### Document passage:
# # #

Once you realize that you yourself might be going mad, you begin to question which pieces of evidence and patient testimony are real. Take Marianna for instance, the woman who would blackout in one place and end up either on the beach or back home with someone dumbfounded as to how they arrived there. Along with other parts of her arc, I took her tale of leading people to an underwater creature beyond human comprehension to be a flight of fancy. But Jaya handed me a police report - that I assumed to be quite real - which listed her as a person of interest in a missing persons’ case. This led me to believe that there was some kernel of truth in Marianna’s story. I think it serves the theme well for the player to never know exactly what is real, at least in the first playthrough. I would love to see a director’s commentary version of this game.
Each run of the game randomizes who murdered Dr. Dekker. For me, the game did not do a credible job of leaving breadcrumbs to the killer’s identity. In my run, my assistant Jaya murdered Dr. Dekker - and me, for that matter. But I remain convinced that what evidence I had pointed to Claire - the icey widower who I was sure offed Dekker in an attempt to cover the second murder of her husband and was aiming to kill me for refusing to diagnose her as insane. Instead, the game justified Jaya as the murderer because both Dekker and I - through exposure to our patient’s madness - became too insane to control ourselves. I was willing to suspend belief on the “madness as infectious disease” concept, but the game never explored why killing Dr. Dekker and myself was a better solution than having both become patients.

# # #

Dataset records
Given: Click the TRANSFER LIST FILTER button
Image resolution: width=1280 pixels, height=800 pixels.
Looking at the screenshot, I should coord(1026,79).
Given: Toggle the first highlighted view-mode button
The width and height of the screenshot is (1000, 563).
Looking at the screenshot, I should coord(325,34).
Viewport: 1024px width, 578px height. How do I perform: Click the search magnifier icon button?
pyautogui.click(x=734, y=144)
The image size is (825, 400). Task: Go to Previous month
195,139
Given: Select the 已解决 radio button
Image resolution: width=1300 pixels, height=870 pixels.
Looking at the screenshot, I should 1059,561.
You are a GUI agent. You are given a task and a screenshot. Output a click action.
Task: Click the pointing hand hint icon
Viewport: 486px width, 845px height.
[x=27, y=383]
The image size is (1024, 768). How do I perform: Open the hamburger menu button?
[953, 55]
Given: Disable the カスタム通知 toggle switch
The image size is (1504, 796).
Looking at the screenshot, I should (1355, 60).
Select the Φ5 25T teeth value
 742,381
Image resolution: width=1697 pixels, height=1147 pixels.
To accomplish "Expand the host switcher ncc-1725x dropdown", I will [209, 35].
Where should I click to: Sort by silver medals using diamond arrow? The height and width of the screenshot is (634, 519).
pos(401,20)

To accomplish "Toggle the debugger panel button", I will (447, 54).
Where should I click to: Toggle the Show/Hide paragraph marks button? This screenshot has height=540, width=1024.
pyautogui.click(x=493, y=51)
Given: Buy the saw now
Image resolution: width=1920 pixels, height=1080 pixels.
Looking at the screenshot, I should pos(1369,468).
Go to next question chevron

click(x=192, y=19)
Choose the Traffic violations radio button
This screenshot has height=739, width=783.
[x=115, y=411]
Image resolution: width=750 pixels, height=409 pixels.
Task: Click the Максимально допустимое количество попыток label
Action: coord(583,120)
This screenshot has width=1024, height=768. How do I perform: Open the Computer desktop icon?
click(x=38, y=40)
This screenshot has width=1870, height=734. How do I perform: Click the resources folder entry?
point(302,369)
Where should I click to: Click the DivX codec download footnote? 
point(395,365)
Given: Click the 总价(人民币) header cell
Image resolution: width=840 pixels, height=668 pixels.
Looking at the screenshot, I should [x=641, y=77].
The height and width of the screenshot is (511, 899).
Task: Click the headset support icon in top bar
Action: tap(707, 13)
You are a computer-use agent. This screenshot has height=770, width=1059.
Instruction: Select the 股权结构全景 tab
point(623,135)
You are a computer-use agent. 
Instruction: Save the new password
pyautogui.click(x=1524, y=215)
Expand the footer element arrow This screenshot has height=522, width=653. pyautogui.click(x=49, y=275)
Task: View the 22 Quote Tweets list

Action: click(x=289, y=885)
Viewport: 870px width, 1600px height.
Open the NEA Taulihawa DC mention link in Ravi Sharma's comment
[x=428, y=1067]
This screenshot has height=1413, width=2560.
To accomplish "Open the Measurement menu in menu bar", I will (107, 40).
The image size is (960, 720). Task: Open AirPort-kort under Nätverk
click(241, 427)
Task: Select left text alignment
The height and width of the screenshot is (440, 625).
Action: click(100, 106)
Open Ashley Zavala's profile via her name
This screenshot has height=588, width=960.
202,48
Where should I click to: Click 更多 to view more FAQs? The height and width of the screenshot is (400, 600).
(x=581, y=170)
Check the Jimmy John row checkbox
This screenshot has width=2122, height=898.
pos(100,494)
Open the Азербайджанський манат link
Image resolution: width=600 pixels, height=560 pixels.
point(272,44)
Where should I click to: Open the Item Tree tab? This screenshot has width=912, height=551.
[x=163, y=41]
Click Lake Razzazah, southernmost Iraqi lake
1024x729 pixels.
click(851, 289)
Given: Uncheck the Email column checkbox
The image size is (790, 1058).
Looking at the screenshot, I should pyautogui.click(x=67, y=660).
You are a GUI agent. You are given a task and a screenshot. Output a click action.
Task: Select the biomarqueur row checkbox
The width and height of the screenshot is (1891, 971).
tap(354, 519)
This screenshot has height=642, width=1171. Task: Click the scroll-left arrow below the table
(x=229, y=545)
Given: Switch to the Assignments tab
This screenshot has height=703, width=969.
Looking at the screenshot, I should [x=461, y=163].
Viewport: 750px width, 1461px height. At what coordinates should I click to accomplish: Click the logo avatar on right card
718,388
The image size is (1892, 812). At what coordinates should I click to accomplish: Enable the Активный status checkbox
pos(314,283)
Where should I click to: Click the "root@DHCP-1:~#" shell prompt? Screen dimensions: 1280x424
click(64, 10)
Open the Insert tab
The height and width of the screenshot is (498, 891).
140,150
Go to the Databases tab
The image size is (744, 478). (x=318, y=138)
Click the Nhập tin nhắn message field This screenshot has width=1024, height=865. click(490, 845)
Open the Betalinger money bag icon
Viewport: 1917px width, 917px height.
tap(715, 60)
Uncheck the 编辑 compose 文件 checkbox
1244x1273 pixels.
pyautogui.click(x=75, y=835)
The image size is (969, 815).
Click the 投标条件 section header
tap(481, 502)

# # #

### What to work on:
1 > Copy the game review from "Each run of" to "both become patients.", changing "assistant" to "colleague".
2 > Pick up the game review where it ends and keep writing.

### Results by task:
1 >
Each run of the game randomizes who murdered Dr. Dekker. For me, the game did not do a credible job of leaving breadcrumbs to the killer’s identity. In my run, my colleague Jaya murdered Dr. Dekker - and me, for that matter. But I remain convinced that what evidence I had pointed to Claire - the icey widower who I was sure offed Dekker in an attempt to cover the second murder of her husband and was aiming to kill me for refusing to diagnose her as insane. Instead, the game justified Jaya as the murderer because both Dekker and I - through exposure to our patient’s madness - became too insane to control ourselves. I was willing to suspend belief on the “madness as infectious disease” concept, but the game never explored why killing Dr. Dekker and myself was a better solution than having both become patients.

2 >
With respect to the aforementioned cantankerous text parser, I did not expect a relatively new team to build a robust AI capable of handling all my questions. However, I still felt the effort fell short. The parser itself is looking for keywords that trigger a new cut scene. Often, but not always, those keywords are italicized in previously unlocked scenes that you can replay at your leisure. But if you put in two keywords at the same time, the parser throws it’s hands up and cues a scene where the patient has no clue what you’re talking about. Amusingly, that same scene is triggered if you type in the patient’s name. I can forgive that oversight but it’s emblematic of how little time the developers spent thinking of what a player might ask.
Furthering the frustration, the parser expects you dole out advice to your patients. That’s all well and good until you realize that “you should do the thing” only works if you prepend yes to the sentence and select the correct keyword. The game ameliorates this issue by providing a hint system. However, that hint is on an ever increasing timer, which just encourages you to twiddle your thumbs as you think about what keyword you missed. Or if you missed it at all. Frequently, the hint provided referred to a tidbit I already knew. But since the game doesn’t enforce linearity in its unlocks, you are often left hunting for something new when you needed something old.
Putting aside the issues with the parser and narrative reward structure being at odds with itself, I came away thinking that Dekker is worth the journey. It allowed each character and examination of the Lovecraftian mythos to breath and gave it the weight it deserved. I hope more developers continue experimenting in this hybrid FMV/Lovecraft format, even if it doesn’t completely stick the landing.
Score: 4 out 5 (Recommended)
The Infectious Madness of Doctor Dekker was developed by D’Avekki Studios Ltd. It is available on Steam for $8.99.